Zoraban lifted his arms, and the mist began to flee him, almost scurrying in its sudden roll away from the swell at his feet. The girl scampered forward to join him, and held fast to the hem of his sleeve. The sky, if sky it was, darkened and grew indistinct and hazy.
Zoraban’s face grew troubled. He cast his hands wide, curling his fingers into his palms as if grasping at something invisible.
“What is it?” Stephen asked, raising his voice to be heard, although there was no other sound.
“I don’t know,” Zoraban said. He motioned for silence, his lips growing thin as the seconds passed.
And then, the mists exploded outward, fraying into air and nothingness. Above them, instead of endless gray, was a flat, stone ceiling; around them were those fine, well crafted chairs. Lady Elseth sat slightly forward in hers, and Zareth Kahn was likewise tense.
“Stephen, Gilliam!” She relaxed.
Zareth Kahn did not.
Without pause to greet them, Zoraban raced across the room and stopped only when he towered over Lady Elseth. “Lady, you carried a pendant with you to the King’s City. Where is it?”
Her brows furrowed, and her eyes widened as she glanced at his face; his tone was not one she was used to hearing. But it was clear that worry drove him. “I have it with me,” she replied, and sank her hands into the folds of her skirt. “Here.”

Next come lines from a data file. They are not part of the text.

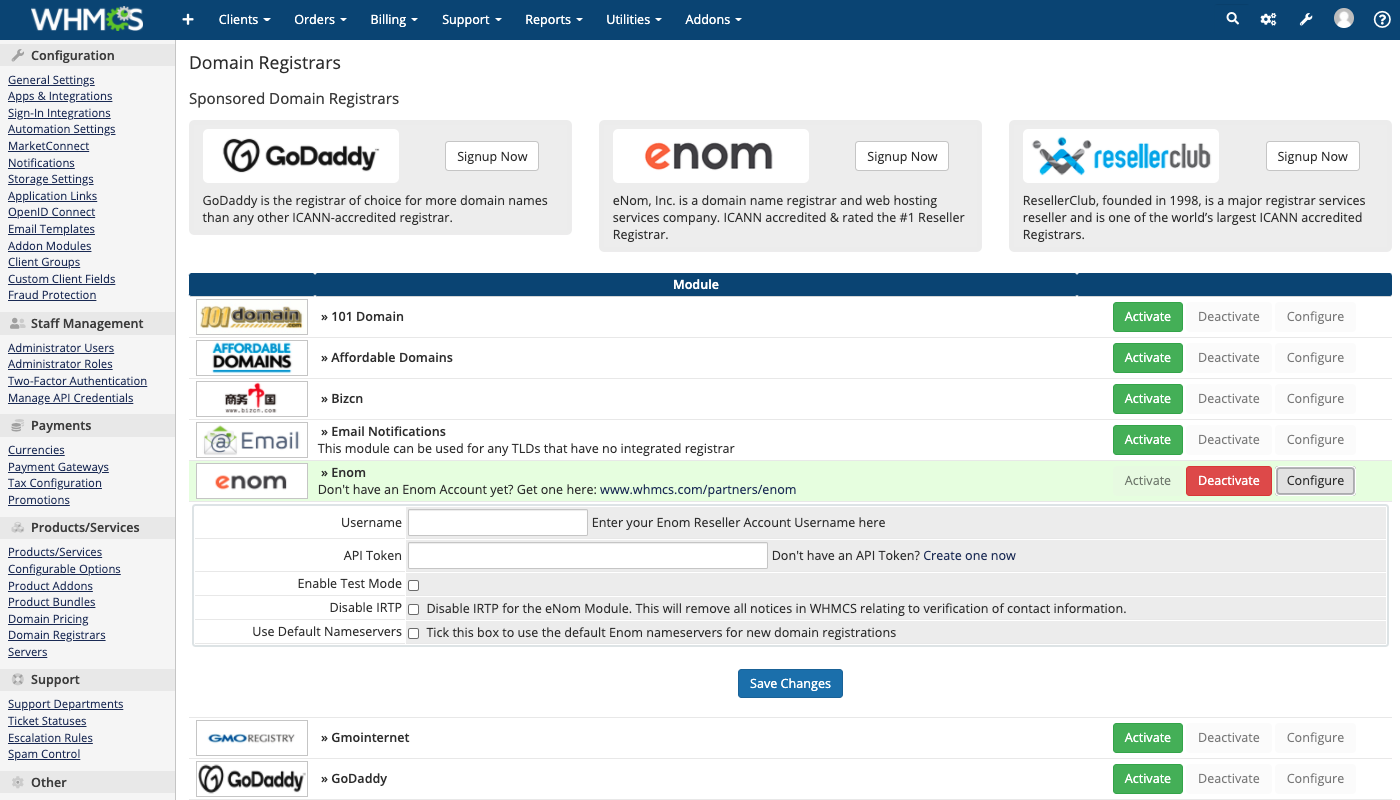Open the help question mark icon
The height and width of the screenshot is (800, 1400).
tap(1381, 19)
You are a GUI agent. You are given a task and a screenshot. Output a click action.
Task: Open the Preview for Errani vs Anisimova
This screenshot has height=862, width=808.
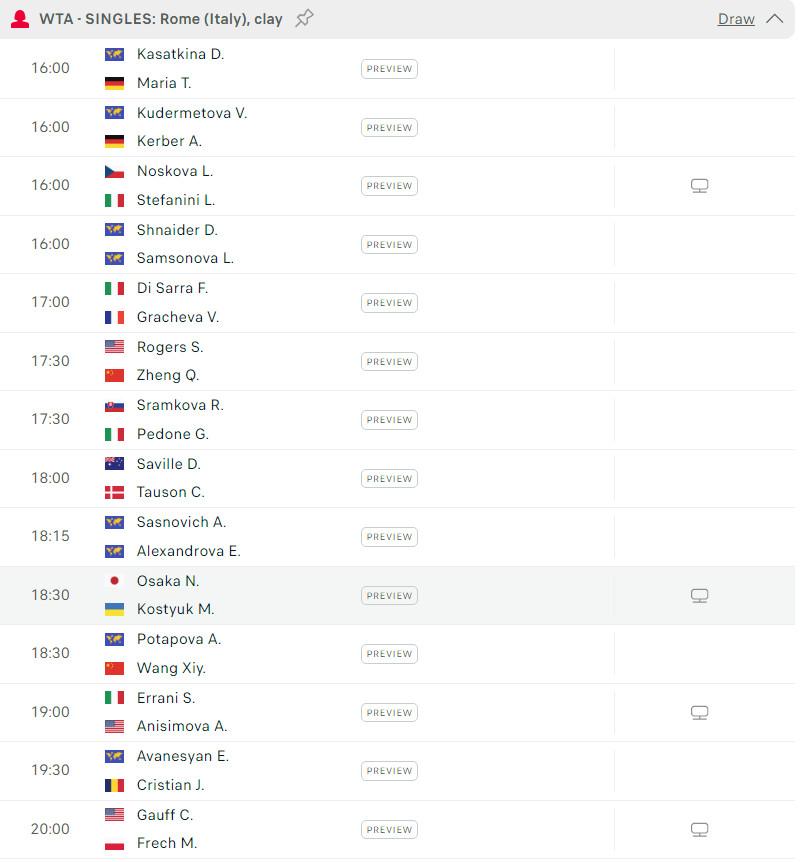[388, 712]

Zoraban stared at the pendant as if transfixed, and then his eyes caught fire. Burning with the heat of liquid gold, they flared so brightly that all in the room saw it.
The obsidian that formed the pendant’s heart began to melt. Lady Elseth gave a cry and dropped the chain, but it was not pain that moved her; the platinum remained cool against her fingers. “What are you doing?”
“Destroying a beacon,” the mage replied gravely. “I was careless; I was too absorbed with your question and not with your plight. I pray that I’ve not been too slow to act.” He drew his hand across his brow.
The door to his chambers buckled.
The wood warped in, as if some strange force had turned it to a thick, heavy liquid. For a moment, a fist far too large for a human hand could be seen pressing against the fabric that the door had become.
“Lady’s frown,” Zareth Kahn whispered. He rose, toppling his chair, and gripped the medallion of the Order in his right hand. His left weaved a complicated pattern in the air, his fingers deft, deliberate.
Zoraban joined him, although he wore no medallion.
Gilliam and Stephen rose as well, unsheathing their swords and waiting. Their movements were so dissimilar it was hard to see that the same hand had trained them, for Stephen was graceful, economical, and elegant; Gilliam wrenched his sword free with so much force, he stumbled back a step. But they acted in unison.
Even the girl fell to the ground in a low crouch, a feral growl in her throat.
“We—have the door.” Zareth Kahn spoke through gritted teeth. “Lady, you might wish to move to the far wall.”
Lady Elseth rose and drew a dagger. “If you have the door, it shouldn’t be a—”
The stones around the door suddenly cracked. An unseen hand pushed against a part of the wall, hard; it fell forward into the room. Shadow, although there was no light to cast it, began to spill in through the hole.
“I see,” Lady Elseth said. She moved. Quickly.
Something stepped into the hole in the wall. The shadows fell away from her, settling around her knees as if in homage. All that remained lingered against her body, supple, living raiment. Her hair was darker than the shadows, her eyes completely black. But her skin was pale and perfect, her chin a delicate point, her lips, unlined and full. She was not tall, yet even so there was nothing diminutive about her.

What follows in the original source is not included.